─── ENTRIES SHOWN

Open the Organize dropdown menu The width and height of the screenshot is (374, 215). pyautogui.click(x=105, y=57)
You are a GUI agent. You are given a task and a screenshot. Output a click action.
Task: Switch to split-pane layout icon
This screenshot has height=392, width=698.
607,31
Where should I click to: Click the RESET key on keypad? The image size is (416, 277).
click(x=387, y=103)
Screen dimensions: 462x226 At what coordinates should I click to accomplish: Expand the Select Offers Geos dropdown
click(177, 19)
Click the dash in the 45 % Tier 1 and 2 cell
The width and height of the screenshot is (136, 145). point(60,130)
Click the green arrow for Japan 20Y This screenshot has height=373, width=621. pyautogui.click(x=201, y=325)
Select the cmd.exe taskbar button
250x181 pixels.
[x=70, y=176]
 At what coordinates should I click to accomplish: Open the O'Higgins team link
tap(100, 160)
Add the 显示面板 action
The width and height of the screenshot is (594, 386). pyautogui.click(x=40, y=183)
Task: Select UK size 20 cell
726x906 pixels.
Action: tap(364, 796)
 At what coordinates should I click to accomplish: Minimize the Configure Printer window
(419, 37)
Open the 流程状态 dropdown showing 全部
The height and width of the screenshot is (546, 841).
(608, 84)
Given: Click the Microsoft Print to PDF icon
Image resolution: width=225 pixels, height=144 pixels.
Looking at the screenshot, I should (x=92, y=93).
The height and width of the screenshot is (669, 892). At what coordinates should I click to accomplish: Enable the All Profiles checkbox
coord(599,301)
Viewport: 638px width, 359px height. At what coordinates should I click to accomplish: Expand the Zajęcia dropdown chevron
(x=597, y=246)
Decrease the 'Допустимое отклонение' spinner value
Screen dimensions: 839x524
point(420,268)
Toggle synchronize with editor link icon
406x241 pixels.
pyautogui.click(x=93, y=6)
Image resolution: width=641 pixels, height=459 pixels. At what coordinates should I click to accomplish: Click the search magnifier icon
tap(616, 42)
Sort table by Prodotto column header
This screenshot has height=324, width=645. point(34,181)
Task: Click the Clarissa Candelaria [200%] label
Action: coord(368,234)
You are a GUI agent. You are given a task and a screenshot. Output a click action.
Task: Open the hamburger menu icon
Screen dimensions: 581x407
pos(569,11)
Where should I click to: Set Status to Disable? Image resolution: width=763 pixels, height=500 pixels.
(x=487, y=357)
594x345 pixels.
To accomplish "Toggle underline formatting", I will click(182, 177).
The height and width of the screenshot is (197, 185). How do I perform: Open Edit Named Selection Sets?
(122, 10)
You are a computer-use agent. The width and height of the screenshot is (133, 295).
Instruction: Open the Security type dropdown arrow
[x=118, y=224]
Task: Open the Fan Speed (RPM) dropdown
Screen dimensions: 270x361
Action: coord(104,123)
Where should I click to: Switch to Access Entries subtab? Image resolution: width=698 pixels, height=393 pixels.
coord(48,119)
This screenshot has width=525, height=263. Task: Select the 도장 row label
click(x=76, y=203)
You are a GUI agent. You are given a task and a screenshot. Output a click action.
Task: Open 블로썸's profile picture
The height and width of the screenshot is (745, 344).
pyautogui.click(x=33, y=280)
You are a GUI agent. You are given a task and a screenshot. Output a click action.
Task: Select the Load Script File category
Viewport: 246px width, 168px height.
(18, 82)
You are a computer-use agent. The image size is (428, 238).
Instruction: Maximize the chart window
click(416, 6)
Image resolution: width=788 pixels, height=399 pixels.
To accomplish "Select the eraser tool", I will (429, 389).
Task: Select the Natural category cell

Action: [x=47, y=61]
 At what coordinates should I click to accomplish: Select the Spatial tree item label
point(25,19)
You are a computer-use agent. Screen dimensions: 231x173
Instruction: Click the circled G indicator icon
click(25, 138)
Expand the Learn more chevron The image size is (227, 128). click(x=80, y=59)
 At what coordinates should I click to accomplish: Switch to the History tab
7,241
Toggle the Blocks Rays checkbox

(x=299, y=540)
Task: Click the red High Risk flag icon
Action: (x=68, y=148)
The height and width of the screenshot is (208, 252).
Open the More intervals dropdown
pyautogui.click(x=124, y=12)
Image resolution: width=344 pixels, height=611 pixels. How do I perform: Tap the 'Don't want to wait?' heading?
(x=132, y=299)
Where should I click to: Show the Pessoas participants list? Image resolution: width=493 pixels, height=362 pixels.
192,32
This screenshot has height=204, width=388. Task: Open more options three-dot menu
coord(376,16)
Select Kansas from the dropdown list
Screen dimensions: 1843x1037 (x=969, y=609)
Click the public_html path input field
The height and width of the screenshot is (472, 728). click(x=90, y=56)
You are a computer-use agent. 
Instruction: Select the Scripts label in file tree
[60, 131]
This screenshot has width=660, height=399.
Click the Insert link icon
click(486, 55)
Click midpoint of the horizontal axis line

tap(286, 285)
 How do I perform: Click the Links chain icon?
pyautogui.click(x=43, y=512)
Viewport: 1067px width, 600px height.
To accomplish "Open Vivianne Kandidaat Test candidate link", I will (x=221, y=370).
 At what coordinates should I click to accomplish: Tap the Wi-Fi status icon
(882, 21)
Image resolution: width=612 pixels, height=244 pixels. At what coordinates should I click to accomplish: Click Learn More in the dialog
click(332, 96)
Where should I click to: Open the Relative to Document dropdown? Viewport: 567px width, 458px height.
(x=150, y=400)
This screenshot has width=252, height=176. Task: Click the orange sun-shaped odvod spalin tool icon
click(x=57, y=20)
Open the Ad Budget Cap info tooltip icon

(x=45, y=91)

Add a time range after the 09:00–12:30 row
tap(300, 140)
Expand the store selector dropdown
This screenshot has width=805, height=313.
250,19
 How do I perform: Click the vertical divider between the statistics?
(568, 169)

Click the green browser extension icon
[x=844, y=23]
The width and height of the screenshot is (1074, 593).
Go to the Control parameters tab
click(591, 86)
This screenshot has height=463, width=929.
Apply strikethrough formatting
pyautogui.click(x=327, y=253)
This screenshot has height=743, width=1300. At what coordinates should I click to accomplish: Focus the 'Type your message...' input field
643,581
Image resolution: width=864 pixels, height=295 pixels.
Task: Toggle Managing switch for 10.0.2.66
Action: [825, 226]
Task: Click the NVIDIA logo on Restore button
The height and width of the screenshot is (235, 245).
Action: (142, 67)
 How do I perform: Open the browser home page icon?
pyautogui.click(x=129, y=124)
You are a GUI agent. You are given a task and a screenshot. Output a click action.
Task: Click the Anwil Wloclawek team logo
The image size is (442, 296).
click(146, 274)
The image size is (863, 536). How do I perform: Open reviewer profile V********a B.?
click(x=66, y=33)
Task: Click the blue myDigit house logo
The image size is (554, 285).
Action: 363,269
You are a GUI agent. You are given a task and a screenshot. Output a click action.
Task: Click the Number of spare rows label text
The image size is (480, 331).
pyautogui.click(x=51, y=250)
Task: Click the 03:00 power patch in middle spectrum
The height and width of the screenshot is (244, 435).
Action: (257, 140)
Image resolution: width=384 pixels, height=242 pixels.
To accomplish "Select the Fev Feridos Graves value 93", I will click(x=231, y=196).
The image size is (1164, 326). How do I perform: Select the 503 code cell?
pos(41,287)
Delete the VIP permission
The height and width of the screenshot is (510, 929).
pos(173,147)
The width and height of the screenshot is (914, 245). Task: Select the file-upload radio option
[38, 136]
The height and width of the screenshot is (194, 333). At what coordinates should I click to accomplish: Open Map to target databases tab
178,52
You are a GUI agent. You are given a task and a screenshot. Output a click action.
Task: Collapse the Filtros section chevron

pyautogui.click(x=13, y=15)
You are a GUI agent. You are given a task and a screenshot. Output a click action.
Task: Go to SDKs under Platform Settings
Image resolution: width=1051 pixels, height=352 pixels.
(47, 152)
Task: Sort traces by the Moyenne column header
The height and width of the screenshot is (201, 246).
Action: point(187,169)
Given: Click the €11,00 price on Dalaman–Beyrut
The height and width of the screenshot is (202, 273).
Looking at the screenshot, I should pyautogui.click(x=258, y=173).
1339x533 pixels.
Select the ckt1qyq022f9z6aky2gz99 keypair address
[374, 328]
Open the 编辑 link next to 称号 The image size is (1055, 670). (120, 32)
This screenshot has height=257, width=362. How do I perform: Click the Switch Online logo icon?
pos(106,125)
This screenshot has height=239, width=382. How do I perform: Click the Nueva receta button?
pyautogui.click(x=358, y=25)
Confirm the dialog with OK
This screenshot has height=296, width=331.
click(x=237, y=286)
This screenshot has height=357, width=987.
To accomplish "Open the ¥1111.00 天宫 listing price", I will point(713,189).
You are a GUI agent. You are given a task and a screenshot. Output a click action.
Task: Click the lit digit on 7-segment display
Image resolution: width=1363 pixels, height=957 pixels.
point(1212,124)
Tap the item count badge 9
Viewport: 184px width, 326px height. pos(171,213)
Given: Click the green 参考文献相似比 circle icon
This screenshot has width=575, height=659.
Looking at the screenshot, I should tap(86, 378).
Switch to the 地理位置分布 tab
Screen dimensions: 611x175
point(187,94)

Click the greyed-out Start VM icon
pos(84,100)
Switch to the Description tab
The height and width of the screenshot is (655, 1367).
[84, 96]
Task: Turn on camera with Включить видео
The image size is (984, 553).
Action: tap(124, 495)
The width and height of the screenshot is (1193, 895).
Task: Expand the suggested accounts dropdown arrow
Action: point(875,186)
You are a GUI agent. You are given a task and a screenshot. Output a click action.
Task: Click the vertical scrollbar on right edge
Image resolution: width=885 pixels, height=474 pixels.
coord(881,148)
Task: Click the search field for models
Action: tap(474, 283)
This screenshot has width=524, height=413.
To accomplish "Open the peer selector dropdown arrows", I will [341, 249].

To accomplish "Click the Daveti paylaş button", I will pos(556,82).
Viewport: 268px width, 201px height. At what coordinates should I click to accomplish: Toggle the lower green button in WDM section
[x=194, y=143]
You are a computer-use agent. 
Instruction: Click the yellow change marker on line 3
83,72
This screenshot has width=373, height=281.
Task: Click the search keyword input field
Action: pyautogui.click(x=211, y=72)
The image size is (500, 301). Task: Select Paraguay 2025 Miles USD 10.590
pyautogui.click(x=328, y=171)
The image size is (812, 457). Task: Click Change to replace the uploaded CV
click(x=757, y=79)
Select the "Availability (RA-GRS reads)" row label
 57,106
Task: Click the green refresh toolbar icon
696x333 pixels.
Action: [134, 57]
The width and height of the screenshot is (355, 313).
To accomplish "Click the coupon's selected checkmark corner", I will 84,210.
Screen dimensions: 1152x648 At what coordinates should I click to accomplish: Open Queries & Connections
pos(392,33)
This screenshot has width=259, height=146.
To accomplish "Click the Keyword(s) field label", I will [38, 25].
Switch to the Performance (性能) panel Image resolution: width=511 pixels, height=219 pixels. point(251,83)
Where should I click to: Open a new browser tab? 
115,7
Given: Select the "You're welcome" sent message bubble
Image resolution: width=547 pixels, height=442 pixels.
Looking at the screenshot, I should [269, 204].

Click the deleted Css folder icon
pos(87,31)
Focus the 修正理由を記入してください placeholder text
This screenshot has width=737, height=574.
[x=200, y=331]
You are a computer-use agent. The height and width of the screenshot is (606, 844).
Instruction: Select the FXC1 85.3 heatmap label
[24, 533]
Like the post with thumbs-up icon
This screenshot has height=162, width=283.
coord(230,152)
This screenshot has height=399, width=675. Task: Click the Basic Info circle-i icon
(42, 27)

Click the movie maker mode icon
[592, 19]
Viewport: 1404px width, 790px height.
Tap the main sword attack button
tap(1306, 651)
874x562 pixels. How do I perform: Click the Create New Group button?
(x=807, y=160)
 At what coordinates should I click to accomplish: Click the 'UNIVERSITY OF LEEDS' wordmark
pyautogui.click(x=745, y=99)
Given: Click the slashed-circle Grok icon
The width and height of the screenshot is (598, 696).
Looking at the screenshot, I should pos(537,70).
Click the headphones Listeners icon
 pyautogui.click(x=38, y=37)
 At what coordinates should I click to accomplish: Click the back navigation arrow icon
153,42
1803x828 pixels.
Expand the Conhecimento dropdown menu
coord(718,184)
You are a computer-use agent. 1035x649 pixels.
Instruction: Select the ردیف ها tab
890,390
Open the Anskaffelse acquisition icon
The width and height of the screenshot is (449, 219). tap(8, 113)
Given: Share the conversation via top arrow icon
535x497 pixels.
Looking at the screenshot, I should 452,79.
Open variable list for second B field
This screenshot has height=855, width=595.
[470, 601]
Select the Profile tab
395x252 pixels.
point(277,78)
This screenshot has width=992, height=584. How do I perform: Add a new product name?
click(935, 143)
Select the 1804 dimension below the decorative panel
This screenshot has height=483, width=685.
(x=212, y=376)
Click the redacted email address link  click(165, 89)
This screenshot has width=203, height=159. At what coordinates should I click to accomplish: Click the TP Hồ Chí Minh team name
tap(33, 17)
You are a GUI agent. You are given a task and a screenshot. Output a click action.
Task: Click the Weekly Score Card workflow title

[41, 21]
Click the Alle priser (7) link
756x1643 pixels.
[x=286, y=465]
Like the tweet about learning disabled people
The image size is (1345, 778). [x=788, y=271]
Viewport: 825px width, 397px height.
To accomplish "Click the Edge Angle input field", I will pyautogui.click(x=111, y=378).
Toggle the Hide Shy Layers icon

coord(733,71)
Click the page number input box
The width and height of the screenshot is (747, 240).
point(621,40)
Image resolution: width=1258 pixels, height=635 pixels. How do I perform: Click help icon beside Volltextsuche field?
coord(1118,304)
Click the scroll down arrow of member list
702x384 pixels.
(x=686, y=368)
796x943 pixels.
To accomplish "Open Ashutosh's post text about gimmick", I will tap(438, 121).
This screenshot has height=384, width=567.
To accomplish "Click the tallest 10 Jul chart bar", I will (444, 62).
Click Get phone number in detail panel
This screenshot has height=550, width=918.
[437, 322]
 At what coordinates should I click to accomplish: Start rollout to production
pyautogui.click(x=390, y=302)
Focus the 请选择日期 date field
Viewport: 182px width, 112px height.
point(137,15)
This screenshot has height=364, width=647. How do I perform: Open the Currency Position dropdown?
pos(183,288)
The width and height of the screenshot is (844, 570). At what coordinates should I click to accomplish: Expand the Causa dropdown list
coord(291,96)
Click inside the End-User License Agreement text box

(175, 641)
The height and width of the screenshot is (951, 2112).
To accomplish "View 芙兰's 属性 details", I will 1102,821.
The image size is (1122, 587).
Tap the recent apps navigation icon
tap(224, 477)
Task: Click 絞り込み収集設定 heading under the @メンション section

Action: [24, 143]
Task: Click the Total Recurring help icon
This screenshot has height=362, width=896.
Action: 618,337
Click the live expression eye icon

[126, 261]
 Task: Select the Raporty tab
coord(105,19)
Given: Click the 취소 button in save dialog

──────

● **EXERCISE BRIEF**:
Among the records above, extract exactly the lines from the line with "The width and height of the screenshot is (914, 245)." to the line with "Open the 编辑", both lines included, and leave out the rest.

● **EXPECTED ANSWER**:
The width and height of the screenshot is (914, 245). Task: Select the file-upload radio option
[38, 136]
The height and width of the screenshot is (194, 333). At what coordinates should I click to accomplish: Open Map to target databases tab
178,52
You are a GUI agent. You are given a task and a screenshot. Output a click action.
Task: Collapse the Filtros section chevron

pyautogui.click(x=13, y=15)
You are a GUI agent. You are given a task and a screenshot. Output a click action.
Task: Go to SDKs under Platform Settings
Image resolution: width=1051 pixels, height=352 pixels.
(47, 152)
Task: Sort traces by the Moyenne column header
The height and width of the screenshot is (201, 246).
Action: point(187,169)
Given: Click the €11,00 price on Dalaman–Beyrut
The height and width of the screenshot is (202, 273).
Looking at the screenshot, I should pyautogui.click(x=258, y=173).
1339x533 pixels.
Select the ckt1qyq022f9z6aky2gz99 keypair address
[374, 328]
Open the 编辑 link next to 称号 The image size is (1055, 670). (120, 32)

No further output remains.